Now President-Elect Barack Obama - a self-identified liberal Democrat who campaigned as a champion of human rights - wants to use the same kind of kangaroo court to try victims of the notorious Guantánamo torture camp.
Obama's advisers confirm that the incoming president wants to close Gitmo. It's long overdue. But they deny that they've made a final decision about what to do with the detainees. (There's no word about the secret prisons, Navy prison ships or CIA black sites where thousands of Muslim men kidnapped by the U.S. have been "disappeared.") However, there's troubling evidence that Obama is reneging on his promise to do the right thing by the long-suffering detainees.
Insiders say that Obama is leaning toward the creation of "national security courts" - secret military tribunals where detainees would be tried without basic due process rights. They wouldn't get the right to review evidence against them, cross-examine prosecution witnesses, or -- obviously, at this point -- a speedy trial. Moreover, Obama hasn't ruled out subjecting future detainees to "preventive detention" -- i.e., holding them without charges, like Bush.

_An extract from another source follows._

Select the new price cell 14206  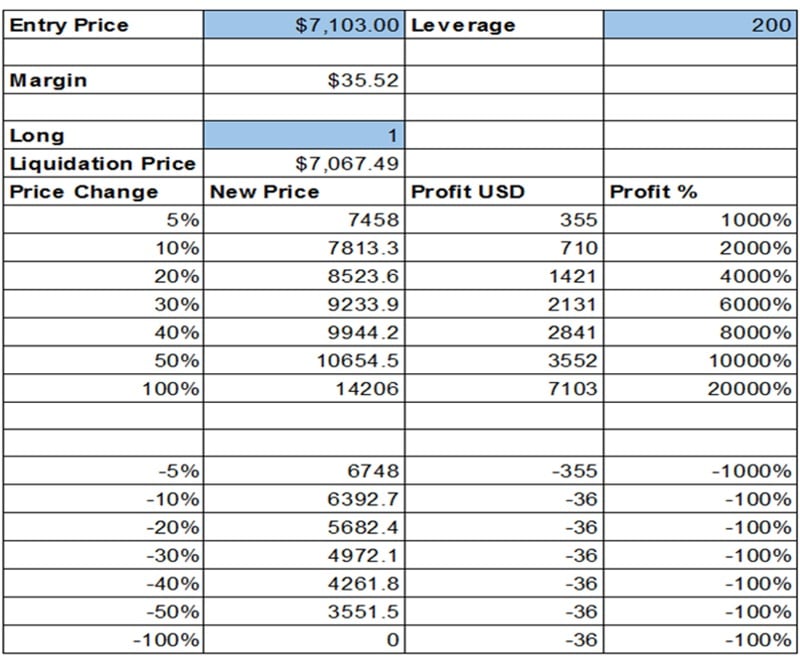[x=303, y=387]
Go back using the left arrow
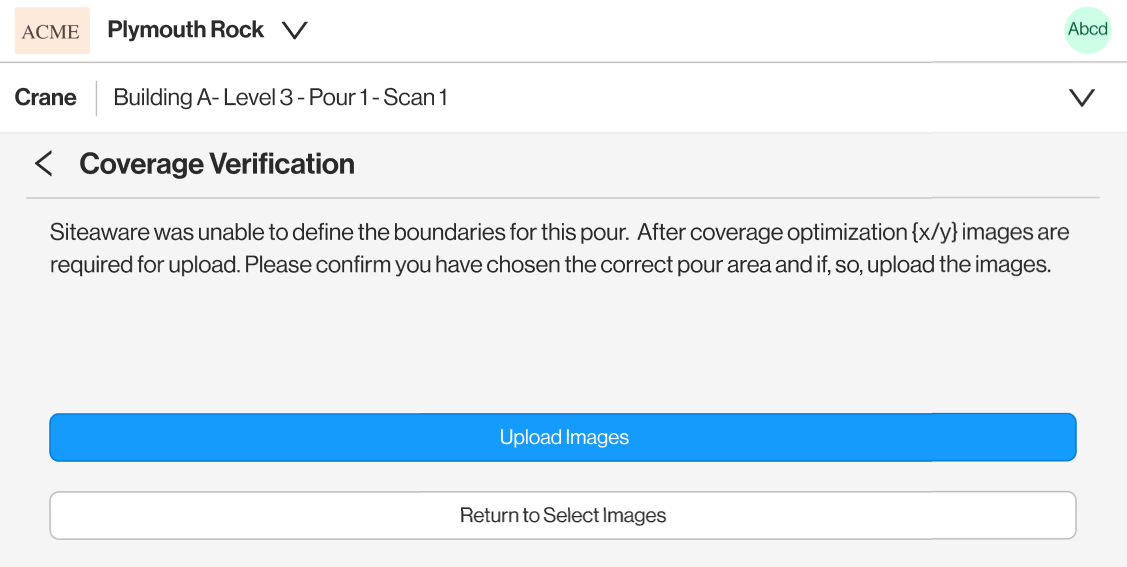The height and width of the screenshot is (567, 1127). (43, 164)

"The legal team advising Mr. Obama on Guantánamo believes that prosecuting the 'high value' terror suspects such as [Khalid Sheikh] Mohammed -- a group of about 30 -- will require the creation of a court designed to handle highly sensitive intelligence material, a cross between a military tribunal and a federal court," reports The Times of London.
"What a national security court is designed for is to hide the use of torture and allow the consideration of evidence that is not reliable," says J. Wells Dixon of the Center for Constitutional Rights, which 0D represents some of the detainees.
Of the 255 prisoners, about 60 have been cleared for release but remain at the base because their home countries, including China, view them as political enemies and might execute them. Of the remaining 195, the Pentagon admits that there's no evidence whatsoever against 135.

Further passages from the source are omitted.